Her long, wavy red-gold hair fell below her shoulders in thick, luscious waves, a far cry from the braid Journey wore at work.
“Hello, Journey.” Tehya felt Jordan’s hand at her back, comforting and warm.
Journey gripped the small clutch purse she carried with desperate hands as she stared back at Tehya, who knew exactly why the other girl was so apprehensive.
“We have a deal, Journey,” she assured her. “I won’t break it.”
The promise Tehya had made that she would never reveal to anyone that Journey worked for her, except the IRS.
Journey let out a slow, hard breath and within a blink of an eye, the natural vivacity that seemed to be so much a part of her, gleamed in her eyes once again.
“I’d hate to give Grandfather or Father, either one, a stroke,” she whispered confidentially. “Or do anything to dislodge the sticks up their bums.”
Jordan gave a small cough, an obvious attempt to cover his laughter.
For a moment, Tehya had to fight back tears, though. This girl was everything she had hoped her family would be. Warm, charming, filled with laughter and generosity.
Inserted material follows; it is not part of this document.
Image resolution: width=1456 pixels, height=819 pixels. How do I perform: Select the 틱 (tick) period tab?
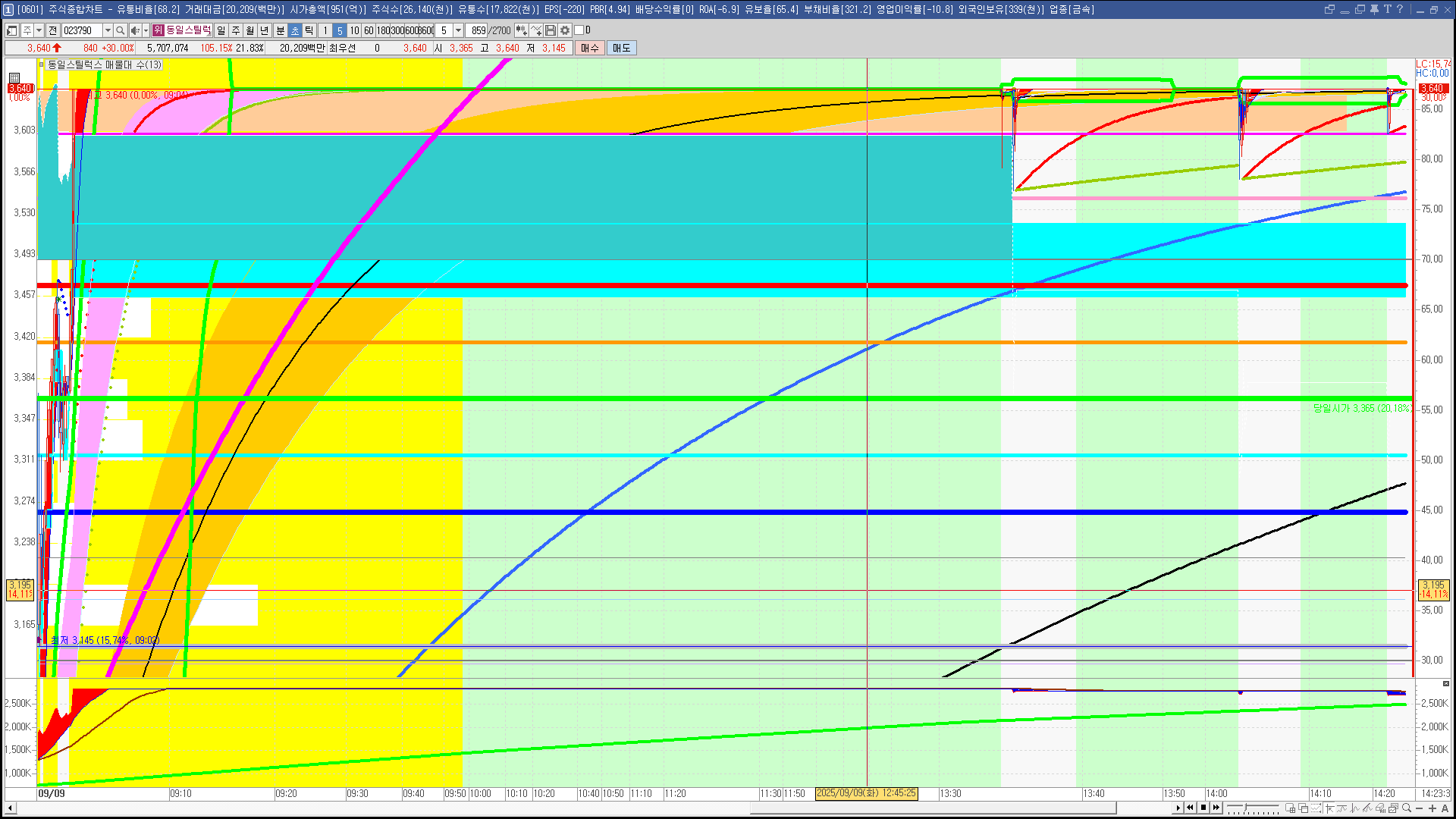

“Are you adopted?” Tehya asked as they turned and headed back to the ballroom. “There’s no way you’re truly related to them.”
Journey grinned at the accusation before sobering. “Actually, my mother tells me often that I remind her of grandfather’s missing niece. She says I’m too much like my cousin Francine. Enough so that she worries one day that she’ll lose me as well.”
Tehya wanted to weep. She’d never really exchanged confidences with Journey for a reason. This reason. Because her memories of the past were still too painful.
“She’s missing?” Tehya asked as Jordan’s fingertips rubbed against her lower back in comfort.
“She was kidnapped more than thirty years ago,” Journey told her, her expression saddened. “She was killed about fifteen years ago. There’s rumors she had a daughter, but despite the family’s attempts to find her, she remains lost as well.”
Tehya made a noncommittal sound, listening rather than speaking as Journey discussed her family.
“I never met my cousin Francine, but Papa says I look a lot like her.”
Did she? Tehya stared at the younger woman for a quick second before looking out at the crowd on the ballroom floor as they reentered it.
“She must have been very beautiful then,” Tehya told her sincerely.
Journey’s smile was hopeful, though it lacked the confidence someone of her looks should have.
Journey did resemble Francine Taite, quite a lot actually. Tehya had seen pictures of her mother when she was young. A fragile, delicate young woman whose smile had been filled with infectious humor and charm. Journey could have passed for Francine’s daughter, perhaps more than Tehya could.
Finding one of the small seating areas, they sat down in a sheltered corner where they could watch the crowd and still talk. Tehya noticed Micah Sloane in his role as an independent bodyguard staying a careful distance from her, but close enough to ensure her protection.